WHAT TO WORK ON ::
What you give must be the lines from the one containing "Where should I" through the last line of the listing below, exactly, with nothing else and no pictures.

◇ ◇ ◇ ◇

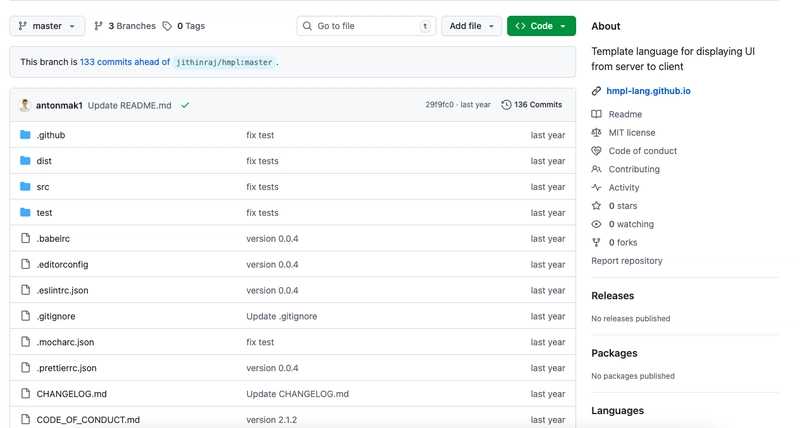800x428 pixels.
Task: Click the .gitignore file icon
Action: pos(26,316)
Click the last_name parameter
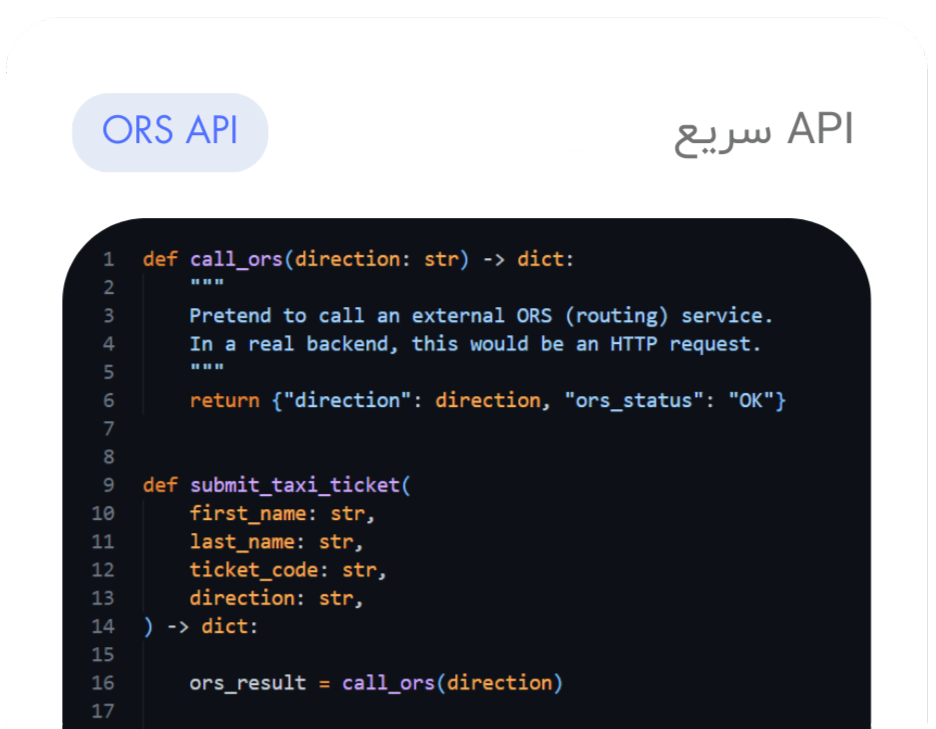 [242, 542]
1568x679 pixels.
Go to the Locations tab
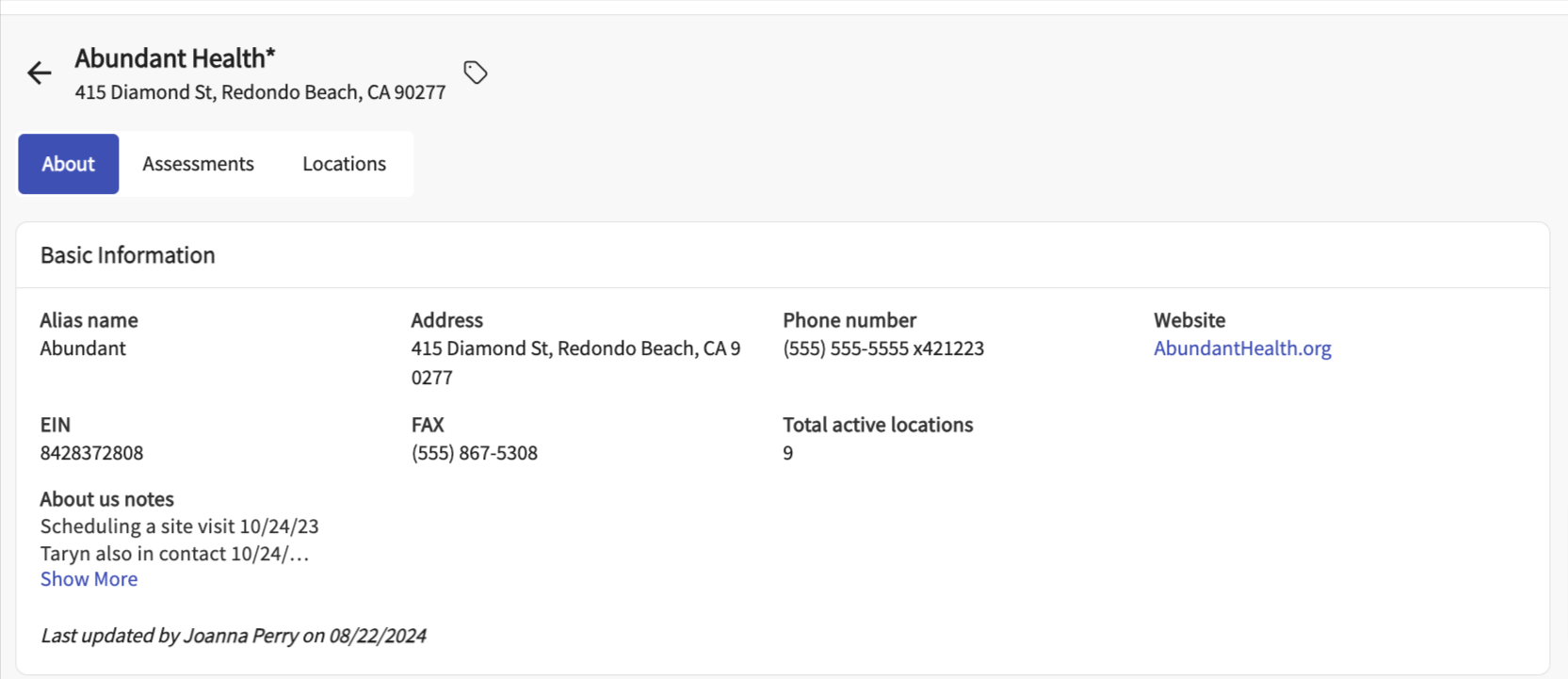(x=344, y=164)
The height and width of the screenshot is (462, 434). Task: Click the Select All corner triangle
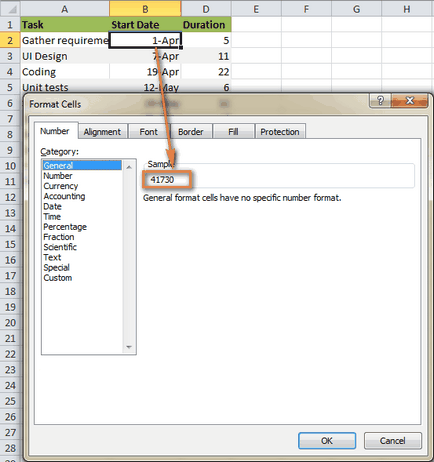pyautogui.click(x=10, y=8)
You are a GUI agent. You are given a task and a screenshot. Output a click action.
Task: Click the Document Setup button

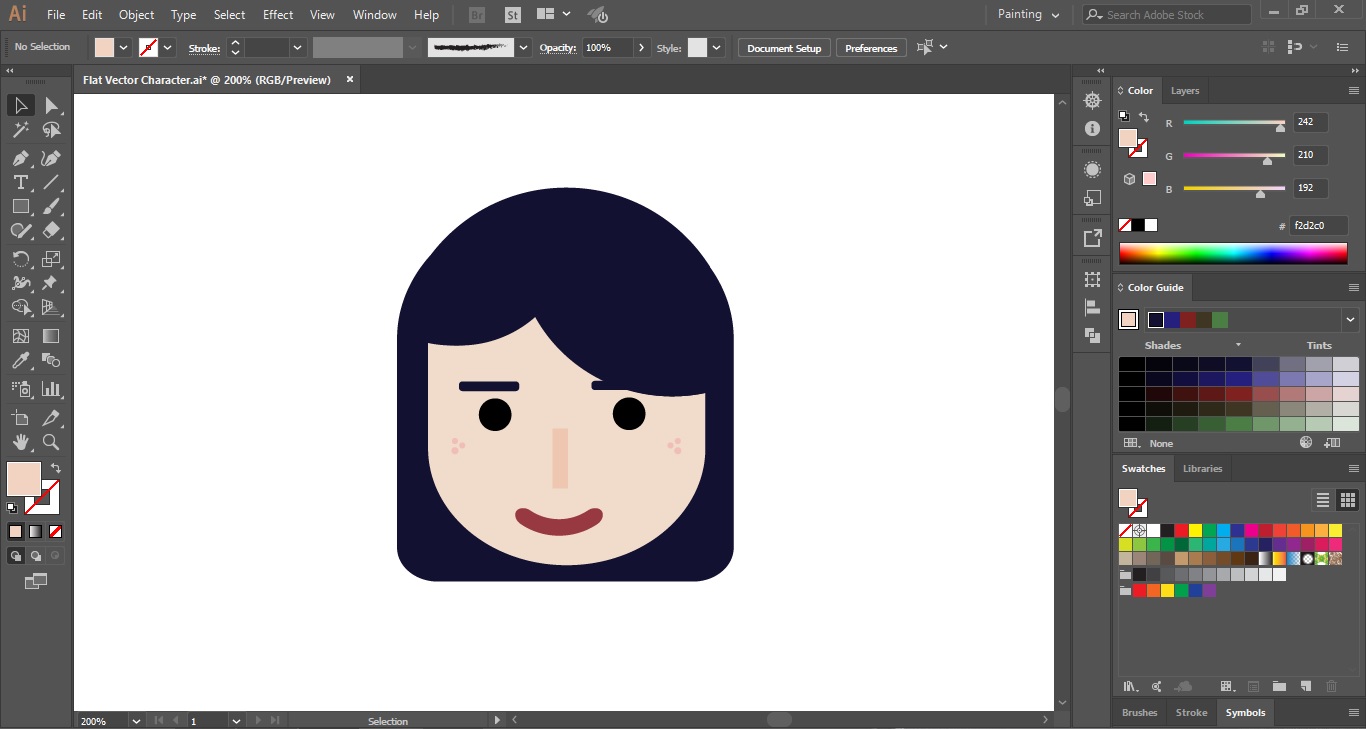783,47
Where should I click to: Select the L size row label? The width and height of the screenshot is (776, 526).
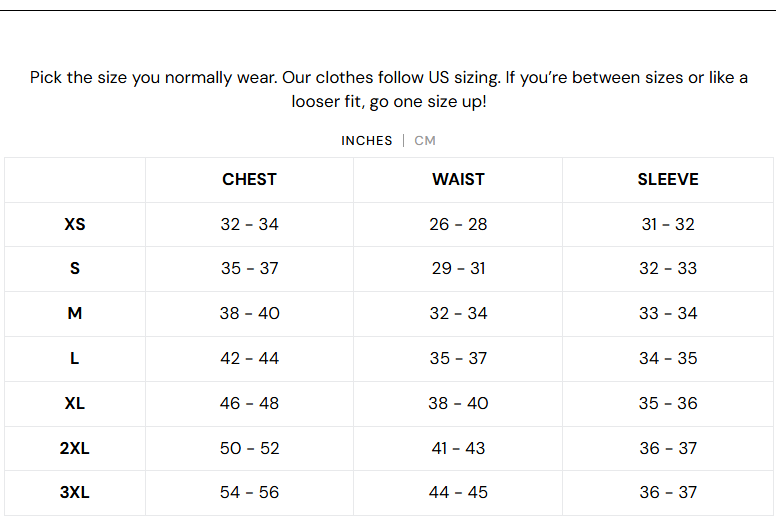click(75, 358)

◇ ◇ ◇ ◇

EXERCISE RESPONSE ::
Where should I click to: Select the L size row label? The width and height of the screenshot is (776, 526).
click(75, 358)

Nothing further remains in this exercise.